M. Vincent rappelle au journaliste que les scieurs ont connu une excellente année en 2017 et un très bon début d’année 2018. « L’industrie a effectivement connu une très bonne période, mais elle a duré un peu plus d’un an, alors que la crise avait duré cinq ans et coûté 1G$ US à l’industrie canadienne que les scieurs américains ont récupérée sans investir un seul dollar. » 

« Ce que nous envisageons, reprend l’économiste, est une stabilisation des prix et la fin des chutes radicales comme celles que nous avons connues au cours des dernières semaines. Il n’y a pas d’indice d’une nouvelle hausse à court terme. Lors de la dernière crise, les prix avaient fléchi deux ans avant la récession. » 

Les producteurs canadiens et québécois, en raison de la vigueur des prix, pouvaient exporter tout en versant au Département du commerce une surtaxe de 20 % sur les exportations. L’argent est dans un compte en fiducie pour chaque entreprise. La chute des prix rend l’exercice beaucoup plus difficile, selon l’économiste, puisque les entreprises ne savent pas quand elles vont récupérer leur dépôt et si elles toucheront la totalité des sommes versées en surtaxe à la fin du litige.  

Les causes de la chute des prix sont multiples et découlent de la hausse des prix survenue aux États-Unis. La Suède, l’Allemagne et certains autres pays d’Europe ont exporté massivement sur le marché américain pendant que les scieurs de l’ouest du Canada reprenaient les livraisons. L’offre a ainsi monté rapidement alors que la demande est demeurée assez faible malgré la robustesse de l’économie américaine.  

« En ce moment, les mises en marché aux États-Unis sont toujours sous les moyennes historiques. Nous sommes donc dans une situation où il y a beaucoup de bois sur le marché et une demande très moyenne. Des facteurs limitent la hausse des mises en chantier et la demande devrait donc demeurer sous la moyenne historique. » 

En effet, les promoteurs immobiliers font aujourd’hui face aux États-Unis à des restrictions sur le développement de nouveaux projets domiciliaires. Les villes ont appris de la dernière crise et il y a de nouvelles politiques pour freiner l’étalement urbain. Les entrepreneurs en construction doivent de leur côté composer avec une grave pénurie de main-d’œuvre et ne sont pas en mesure d’accélérer les mises en chantier.
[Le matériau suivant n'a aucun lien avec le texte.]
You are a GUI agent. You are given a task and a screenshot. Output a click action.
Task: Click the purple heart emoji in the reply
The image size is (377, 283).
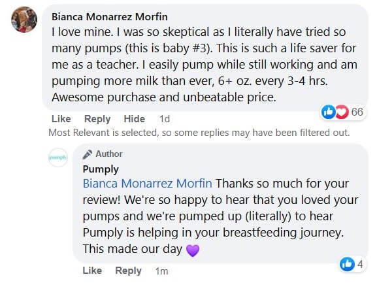tap(193, 250)
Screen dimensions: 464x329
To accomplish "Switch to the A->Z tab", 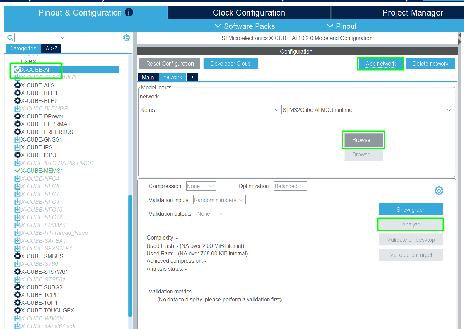I will [51, 49].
Ce sont, selon Michel Vincent, deux freins sur lesquels il est impossible d’agir. 

Dans le litige sur le bois d’œuvre résineux, les États-Unis ont décidé de porter en appel la décision de l’Organisation mondiale du Commerce qui a récemment donné raison au Canada pour une neuvième fois en 40 ans. Selon les prétentions américaines, le bois canadien est illégalement et massivement subventionné en raison de la gestion publique des forêts pratiquée chez nous. Le dénouement de cette affaire pourrait avoir des répercussions sur la fixation des prix des commandes à venir.

Pour Pribec, le prix du marché, c’est le prix que paierait un acheteur pour un produit de même qualité vendu par un producteur dans des conditions semblables à celles d’un autre producteur.